I am filtering ports 135 - 139 and also port 1975. There was a big controversy a short time ago about Aureate/Radiate and their software. Some "freeware" (or adware, really) applications comes with advertising built in. In stead of you paying for the program, you get to watch some ads as you use the software. The software also keeps track of which web sites you go to so it can better determine what types of ads it should display on your computer. The Aureate/Radiate spyware application uses (or used) port 1975 to talk to mother. Although I don't have any of the spyware, I'm still blocking that port.

UPDATE - Filters

Since it appears that port filtering may contribute to the instability of the Linksys router, I'm withdrawing my recommendation of filtering any ports. Although that makes it possible for certain traffic to get onto the internet, this should not have any significant effect on the security of your LAN.

Dynamic/Static routing.

For a home network, leave these at the defaults.

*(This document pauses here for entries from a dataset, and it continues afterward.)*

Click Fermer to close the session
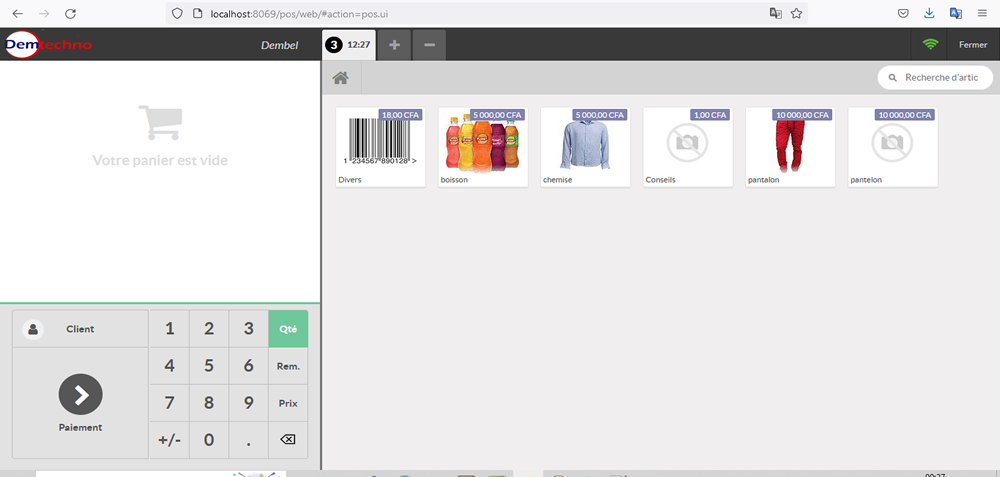The image size is (1000, 477). coord(972,45)
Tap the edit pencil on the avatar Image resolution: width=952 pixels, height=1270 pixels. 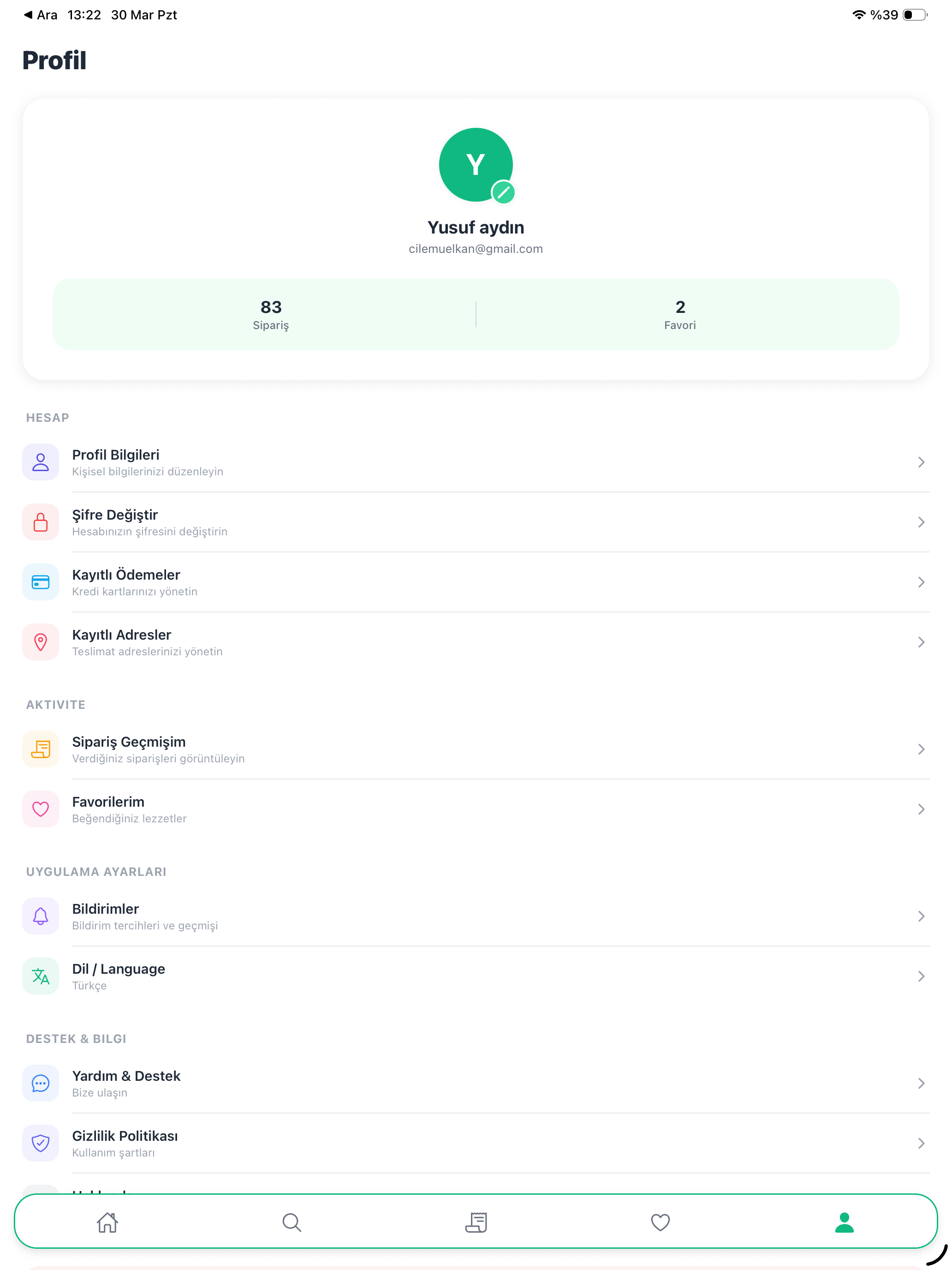pyautogui.click(x=503, y=192)
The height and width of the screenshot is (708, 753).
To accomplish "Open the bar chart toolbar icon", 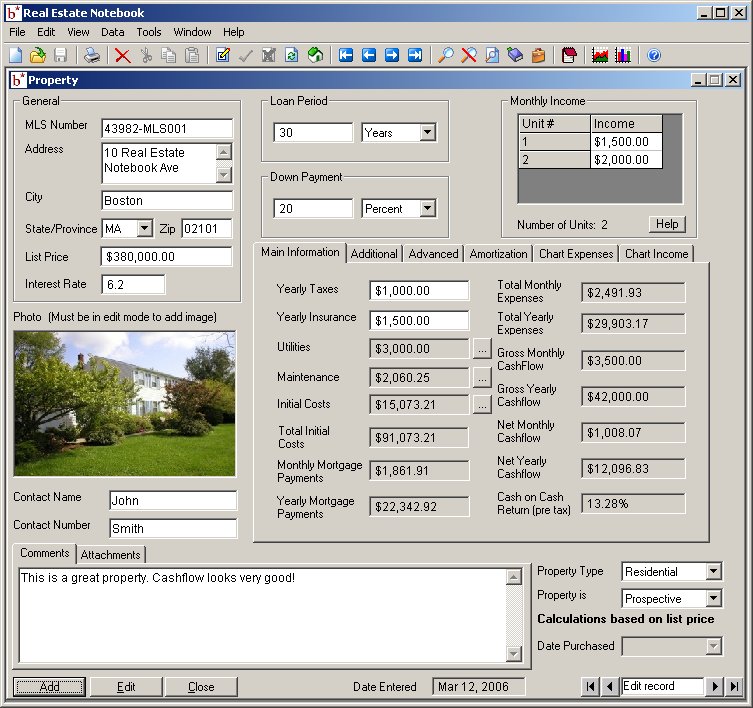I will (623, 56).
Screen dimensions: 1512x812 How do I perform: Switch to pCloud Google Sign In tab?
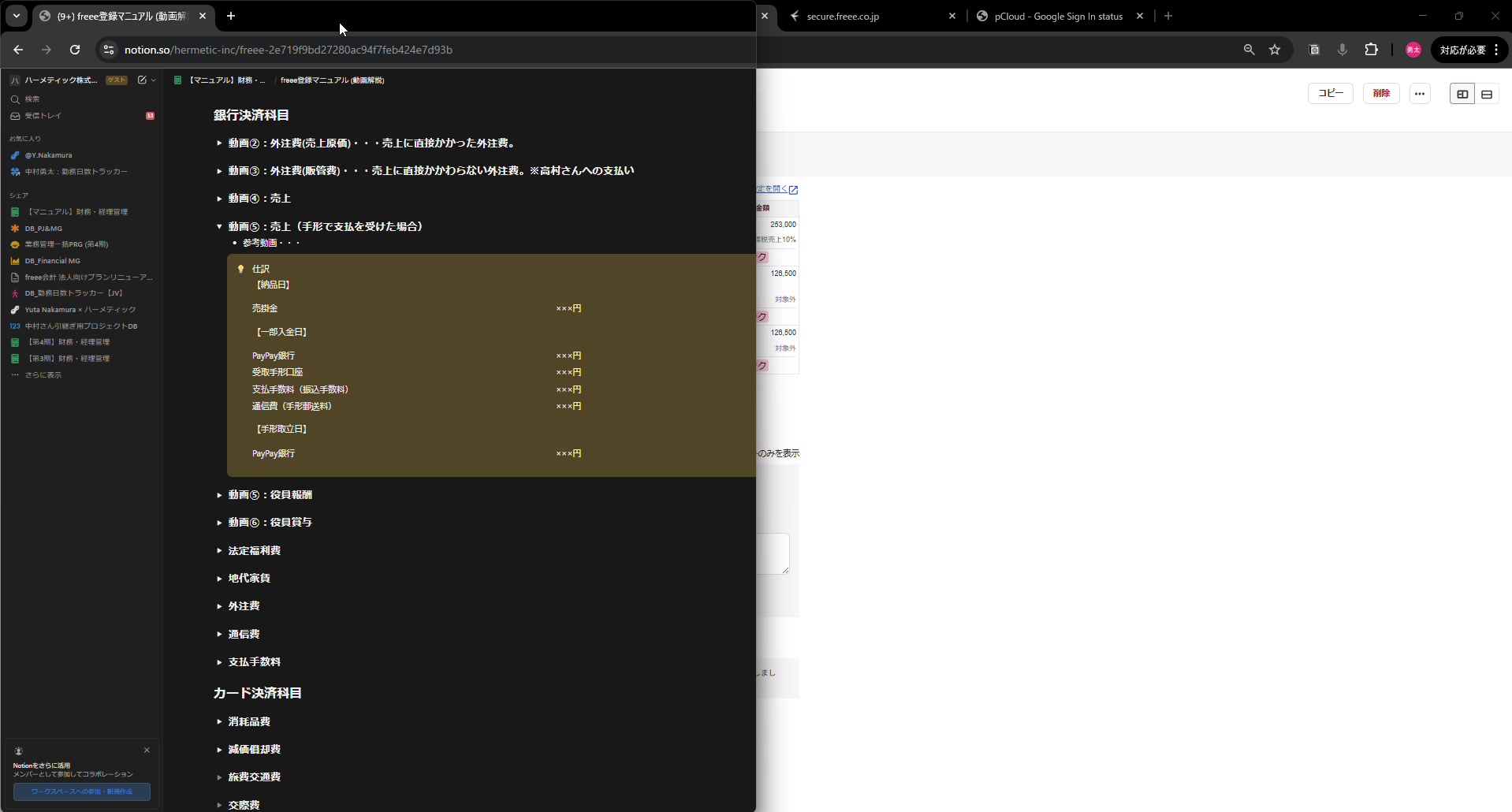[1058, 16]
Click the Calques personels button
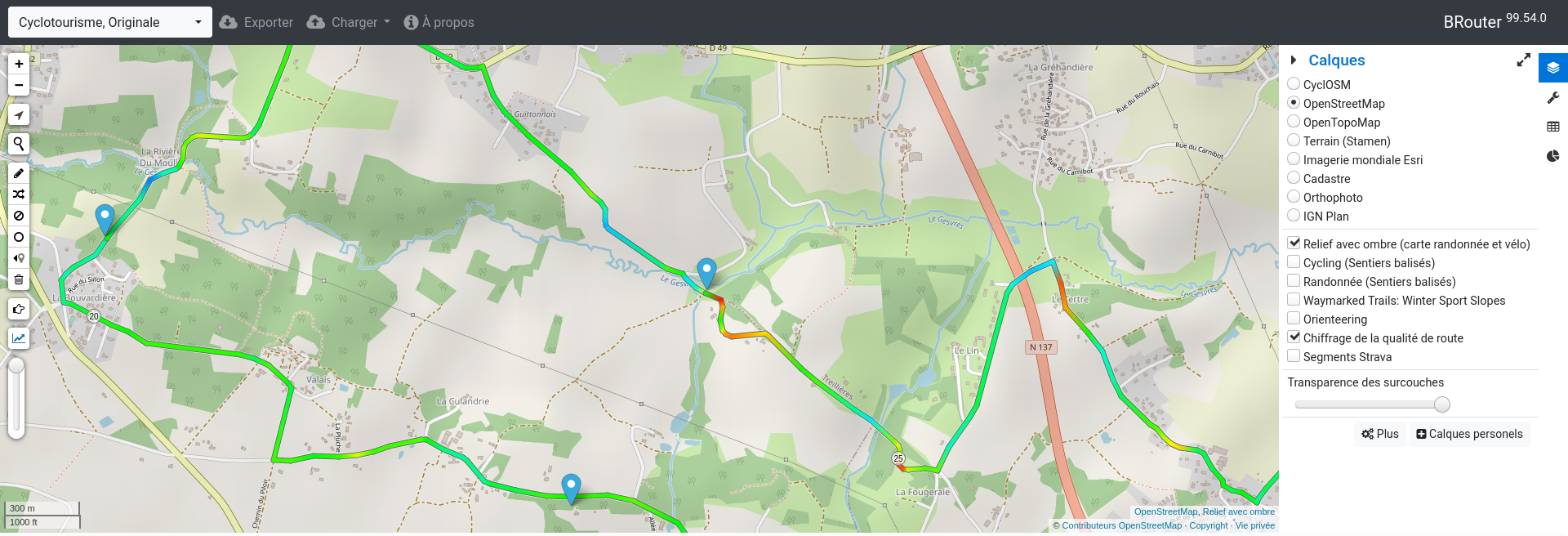The image size is (1568, 536). (x=1469, y=434)
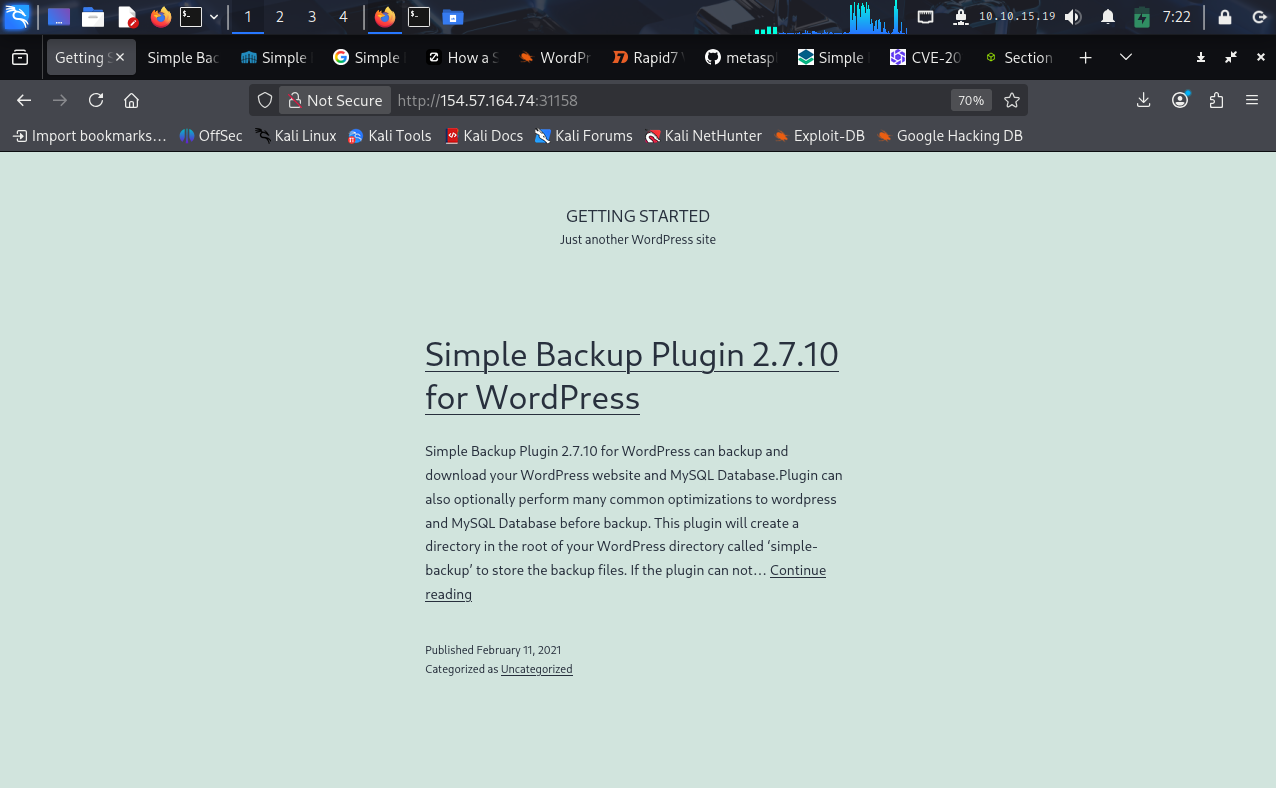Open the Continue reading link
This screenshot has height=788, width=1276.
pos(797,570)
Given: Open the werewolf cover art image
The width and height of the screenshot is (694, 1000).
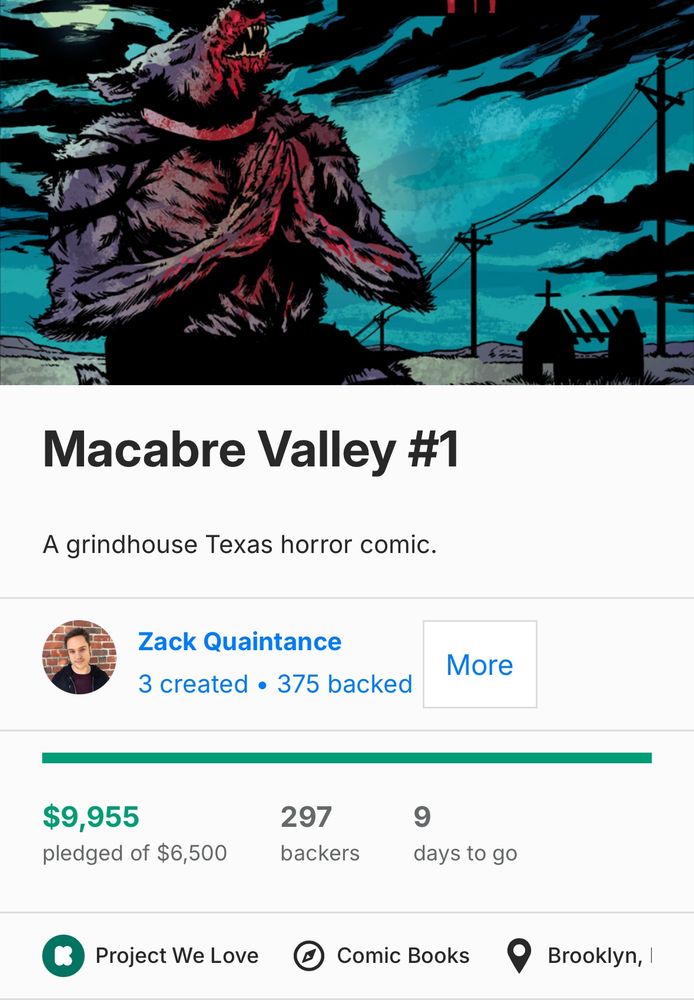Looking at the screenshot, I should [347, 192].
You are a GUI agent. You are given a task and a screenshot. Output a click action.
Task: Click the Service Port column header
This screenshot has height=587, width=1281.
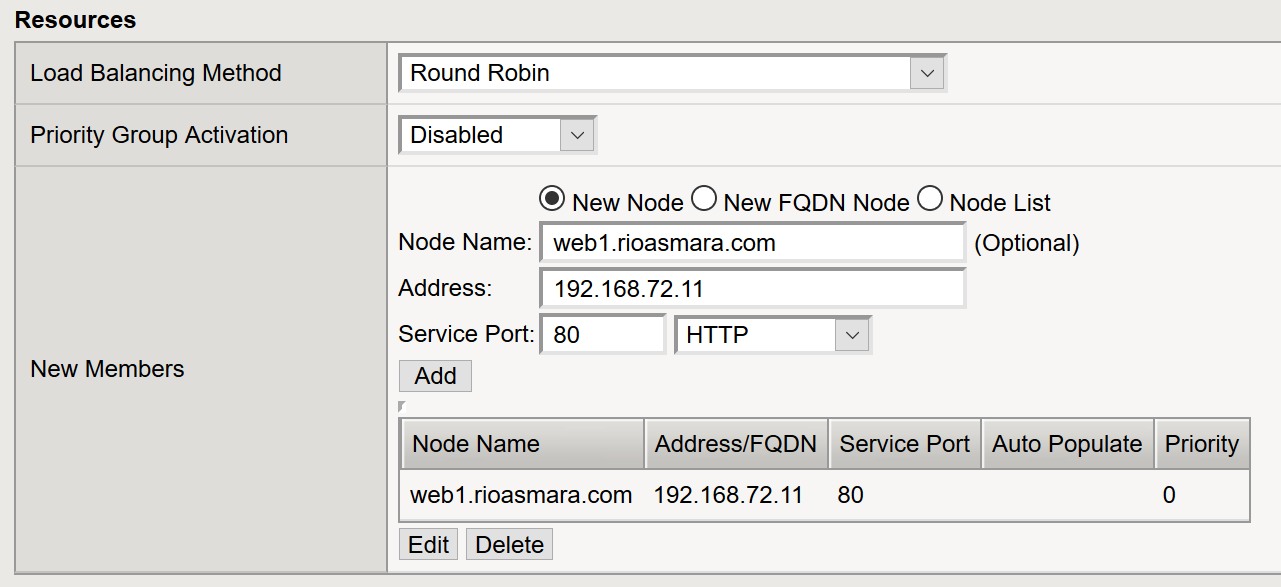point(904,444)
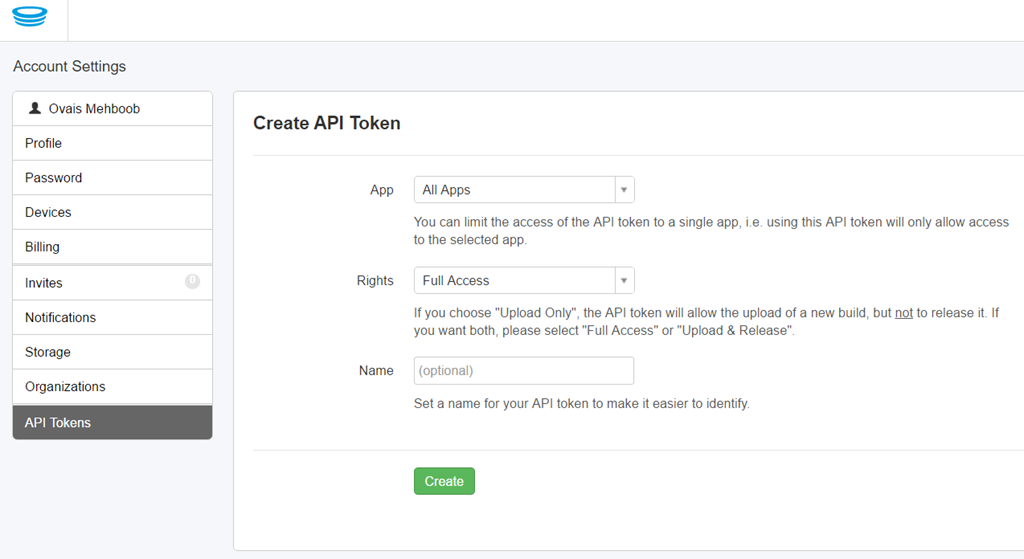
Task: Click the Invites count badge
Action: 192,282
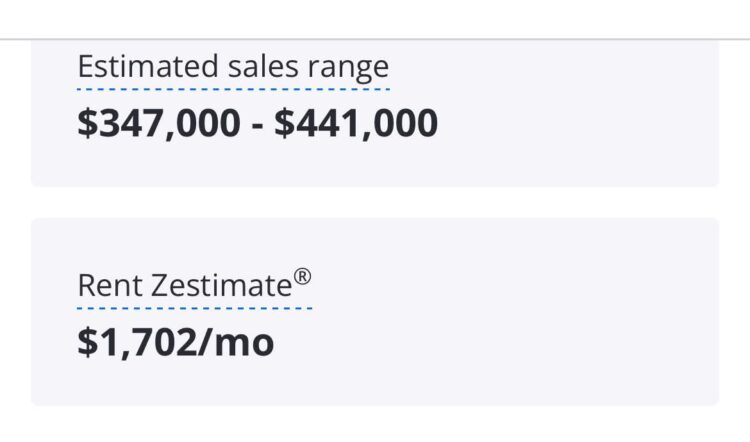Click the dotted underline below Rent Zestimate

194,308
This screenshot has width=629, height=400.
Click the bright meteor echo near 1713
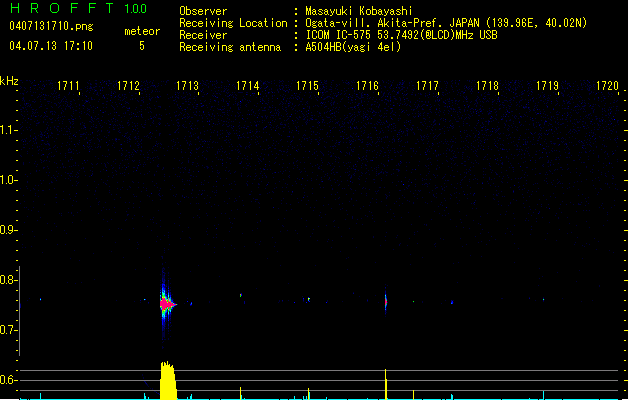166,303
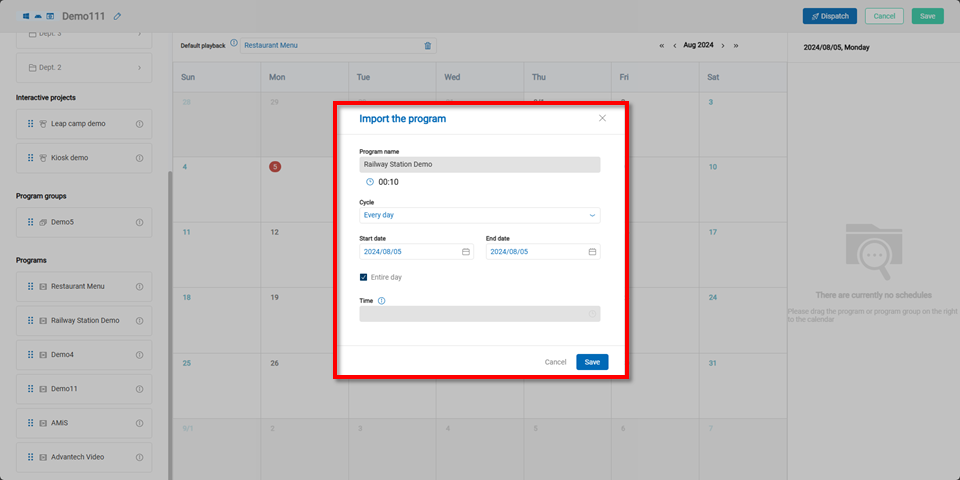Delete the Restaurant Menu default playback
960x480 pixels.
pyautogui.click(x=428, y=45)
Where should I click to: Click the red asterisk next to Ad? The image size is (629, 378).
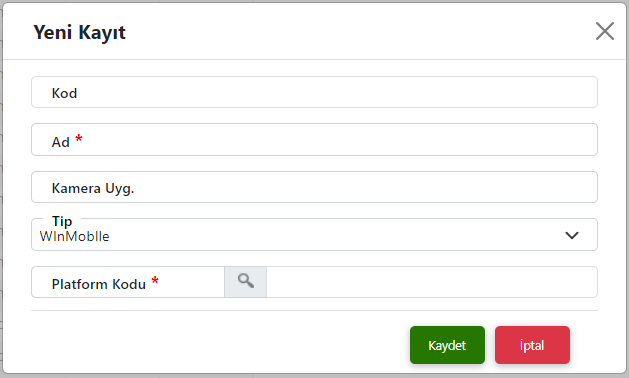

This only applies if you have multiple routers on your network, and most home networks would not need this.

Logging.

This is a fairly new feature. Not entirely useful just yet, but I have some hope that Linksys will continue working on the feature until they get it right. (Note that this is my personal opinion, others might find it more useful than I). Logging can be disabled or enabled. If enabled and with "255" left as the last byte of the IP address, the router will broadcast log information onto your LAN, hoping that some program will catch the information. If you want to capture this information, you're better of specifying the IP address where the logging application is running (see static IP address above). You can also view the access logs on the router, but there's hardly any information there. It lists the IP address and port number of traffic passing through the router. This is fine to check and see if your SMTP traffic gets through, but it doesn't tell you anything about what else is hitting your router. You have no way of knowing if someone is trying to access a Sub-7 trojan on your computer, or is someone is doing a port-scan to see what ports are open. Since I'm running a web-server, the access log would be redundant, so I disabled it. The program "LogViewer" is available on the Firmware page.

DMZ.

Linksys have chosen an interesting definition of DMZ. Essentially, it's a "public" computer. Setting the IP address in the DMZ field to match that of a computer on your LAN, you are essentially placing that computer outside the router. That means the computer is not protected by the router. Any incoming traffic which is not forwarded somewhere else will be forwarded to the computer in the DMZ. This is not a good place to be, but unfortunately, sometimes it is required. If you wish to use MS NetMeeting, you need to place your computer in the DMZ. Due to the fact that MS NetMeeting uses some random port allocation, the router wouldn't be able to pass the traffic to your computer otherwise.